学びの場.com少し幼児教育の話になりますが、子どもたちが絵を描いたり工作をしたりする時、大人が心がけたいのはどのようなことでしょうか?

齋藤 亜矢こういうものがいいなどの例を大人がはじめから示さない方がいいと思います。大人より子どもたちの方が、楽しむ力があり、面白いことを見つけ出すのが得意。何が出てくるのかを一緒に楽しむくらいの方がいいと思っています。

手作りのスプーンと著書『ルビンのツボ―芸術する体と心』

学びの場.com造形表現を通して、子どもたちが、自分や身の回りのことに新たに気づくことはあるのでしょうか?

齋藤 亜矢先ほどお話したリンゴの絵のことになりますが、怒りの表現にしても、圧縮された怒りもあれば、爆発したような怒りもある。学生たちの絵はそれぞれ違っています。表現も違うし、そもそも怒りの感じ方自体も違う。怒っている時は周りの人がなだめてくれるからと、リンゴの周りに小さいリンゴを描いた学生もいました。作品をお互いに見る機会があることで、表現や感じ方が違うことに気づけます。そして、違っていてもいいんだと思える。また、自分自身の感情にも気づけるのが、アートの醍醐味です。これは大学生の話ですけど、子どもも同じだと思います。

学びの場.com手を動かして表現することで、ショックな出来事を体験していたり、悩みを抱えていたりする子どもたちの心を癒すことはあるとお考えですか?

齋藤 亜矢そうですね。例えば、リンゴの絵で怒りを表現する場合、実際にやってみるとわかりますが、描く線に怒りをぶつけることで、気持ちがすっきりします。楽しいリンゴと思って描いていると、わけもなく楽しくなってきます。表現のなかに気持ちを開放することで、自分の中にため込んでいた嫌な気持ちやつらい気持ちが少し客観化できて、軽くなるように感じます。 大昔の時代の話になりますが、石器は、完成形を頭にイメージしないと作れないので、そこで最初に人類の想像力が磨かれたのではないかという説があります。以前、授業で想像力を鍛える一環として、石器の代わりに、木を彫ったり磨いたりしてスプーンを制作したことがあります。これがすごく楽しいんです。完成形を想像しながら手を動かしているうちに、つい没頭してしまう。学生たちも、慣れないナイフで傷だらけになりながら、夢中になって作っていました。人類が300万年以上も前から石器を作っていたことを考えると、ものづくりへの欲求やつい没頭してしまう感覚は、原始的なものというか、私たちの中に潜在的にあるものだと思います。子どもたちには、夢中になれるような課題を出してあげるのがよいのではないでしょうか。
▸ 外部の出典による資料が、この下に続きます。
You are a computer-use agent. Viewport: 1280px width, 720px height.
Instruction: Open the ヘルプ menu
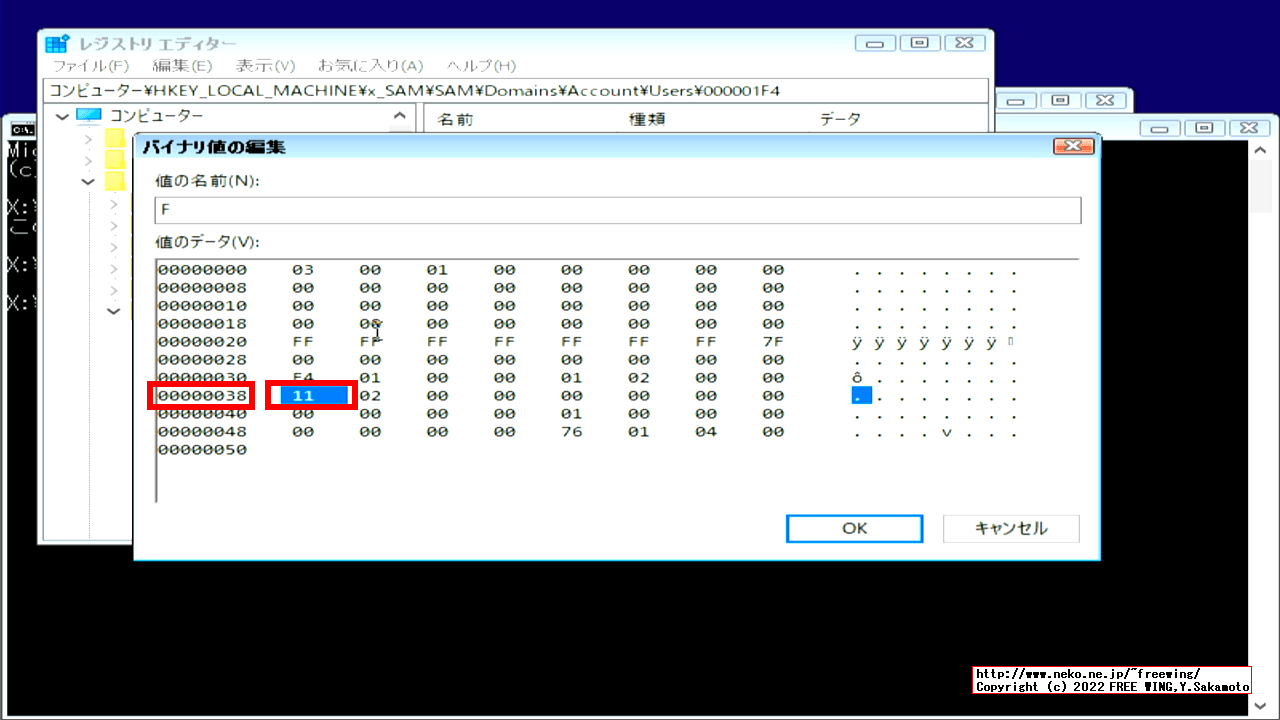tap(479, 66)
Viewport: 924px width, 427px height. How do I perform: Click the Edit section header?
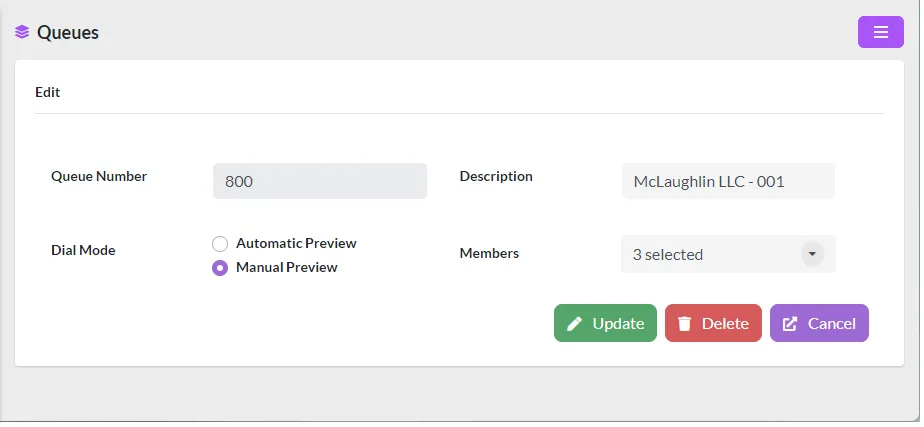click(48, 92)
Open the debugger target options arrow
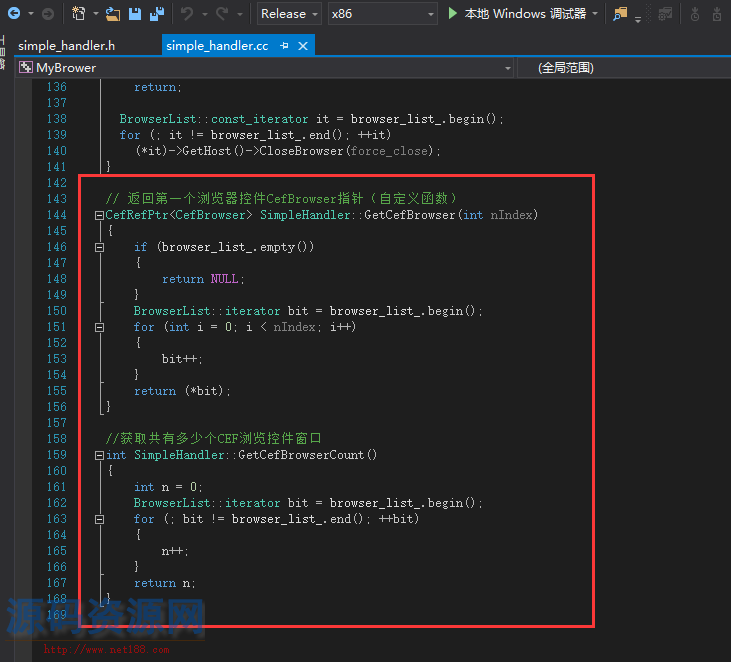731x662 pixels. (596, 14)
学びの場.com人工物や自然に対して「美しい」と感じる心を育てるにはどうすればよいのでしょうか?

齋藤 亜矢子どもは、日常生活の中で色々なものに興味を持ちます。子どもの頃に培われる感覚として、「質感の認知」があります。ゴツゴツしたものを見たら、固そうだと思うし、ふわふわしたものを見たら柔らかそうだなと思う。ものを見た時になぜ質感を想像できるかというと、これまでに、似たものを実際に見て触った経験があるからなんですね。つまり、子どもの頃の五感を使った感覚統合的な体験が重要。そういう体験が豊富だと、大人になってから質感をより深く理解することができ、物を見る目が豊かになります。子どもたちには、積極的に外へ出て、五感を使って遊んでほしいです。

日常の中での驚きと感動を大切にする

学びの場.com子どもたちには、日常の中で多くのものに触れたりすることが大切なのですね。先生が日常生活の中で大切にされていることはありますか?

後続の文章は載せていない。